▸ Activity
Could you give every record again, exactly as it reads?

BEGIN Data

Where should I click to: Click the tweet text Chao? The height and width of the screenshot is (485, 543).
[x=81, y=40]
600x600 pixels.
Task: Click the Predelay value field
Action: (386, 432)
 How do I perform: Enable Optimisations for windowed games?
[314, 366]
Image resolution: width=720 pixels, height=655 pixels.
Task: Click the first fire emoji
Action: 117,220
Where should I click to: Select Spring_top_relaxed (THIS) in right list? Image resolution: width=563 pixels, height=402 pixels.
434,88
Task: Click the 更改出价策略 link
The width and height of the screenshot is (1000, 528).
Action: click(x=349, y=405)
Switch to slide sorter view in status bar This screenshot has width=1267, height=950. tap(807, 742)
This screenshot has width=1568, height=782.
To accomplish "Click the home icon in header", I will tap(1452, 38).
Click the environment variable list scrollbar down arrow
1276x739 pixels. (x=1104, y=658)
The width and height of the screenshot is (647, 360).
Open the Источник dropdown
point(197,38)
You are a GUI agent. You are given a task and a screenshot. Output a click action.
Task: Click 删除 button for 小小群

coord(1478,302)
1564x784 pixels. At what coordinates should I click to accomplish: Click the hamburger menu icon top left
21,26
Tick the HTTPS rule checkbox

END Data

▸ Answer to this problem
Where should I click to: Click the tweet text Chao? The height and width of the screenshot is (485, 543).
[x=81, y=40]
600x600 pixels.
Task: Click the Predelay value field
Action: (386, 432)
 How do I perform: Enable Optimisations for windowed games?
[314, 366]
Image resolution: width=720 pixels, height=655 pixels.
Task: Click the first fire emoji
Action: 117,220
Where should I click to: Select Spring_top_relaxed (THIS) in right list? Image resolution: width=563 pixels, height=402 pixels.
434,88
Task: Click the 更改出价策略 link
The width and height of the screenshot is (1000, 528).
Action: click(x=349, y=405)
Switch to slide sorter view in status bar This screenshot has width=1267, height=950. tap(807, 742)
This screenshot has width=1568, height=782.
To accomplish "Click the home icon in header", I will tap(1452, 38).
Click the environment variable list scrollbar down arrow
1276x739 pixels. (x=1104, y=658)
The width and height of the screenshot is (647, 360).
Open the Источник dropdown
point(197,38)
You are a GUI agent. You are given a task and a screenshot. Output a click action.
Task: Click 删除 button for 小小群

coord(1478,302)
1564x784 pixels. At what coordinates should I click to accomplish: Click the hamburger menu icon top left
21,26
Tick the HTTPS rule checkbox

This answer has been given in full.